Lexikon

Effekte
Definition:

„FX“ ist eine gängige Abkürzung für das englische Wort „effects“ (Effekte). Mit „DFX“ sind Digitaleffekte gemeint.

Einige gängige Effekttypen sind Reverb, Chorus, Delay, Flanger, Phaser, Kompressor, Wahwah. Diese grundlegenden Effekttypen gibt es in zahlreichen Abwandlungen, teilweise auch in stereo ausgeführt.

Komprimierende Effekte werden meist vor den Verstärker geschaltet, modulierende und zeitverzögernde Effekte werden vorzugsweise im Effektweg des Amps betrieben. Viele Verstärker sind heute bereits mit einer eigenen Effektsektion ausgestattet.

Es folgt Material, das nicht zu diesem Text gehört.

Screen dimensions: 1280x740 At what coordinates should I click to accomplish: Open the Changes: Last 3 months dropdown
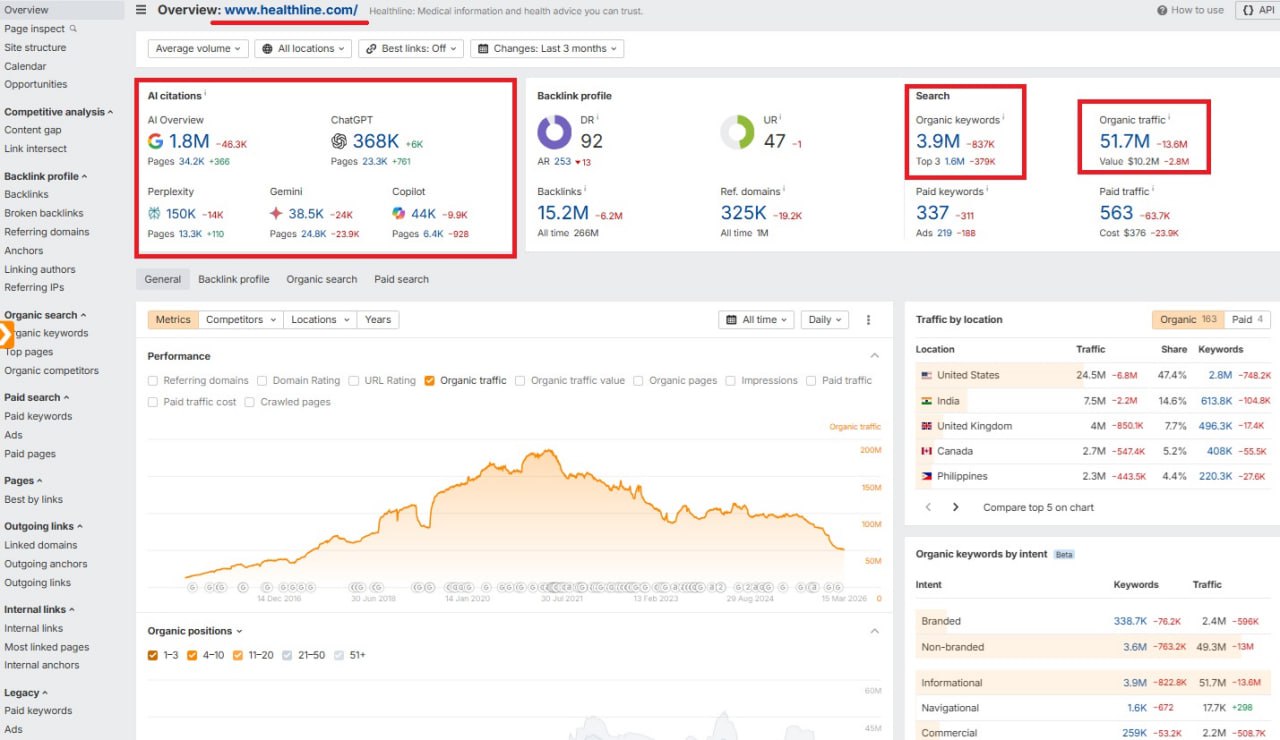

Ein wichtiger Grundsatz bei der Verwendung von Effektgeräten: Qualität schlägt Quantität! Es besteht die Tendenz, dass man sich an ihnen „überhören“ kann, gerade bei extremen Einstellungen und starken Klangveränderungen. Gitarreneffekte guter Qualität zeichnen sich dadurch aus, dass sie auch bei häufigem Einsatz noch Spaß machen und für das Ohr frisch klingen. Der saubere Frequenzgang eines einzelnen Effekts über die gesamte Bandbreite ist mehr wert als jeder zusätzliche Effekt.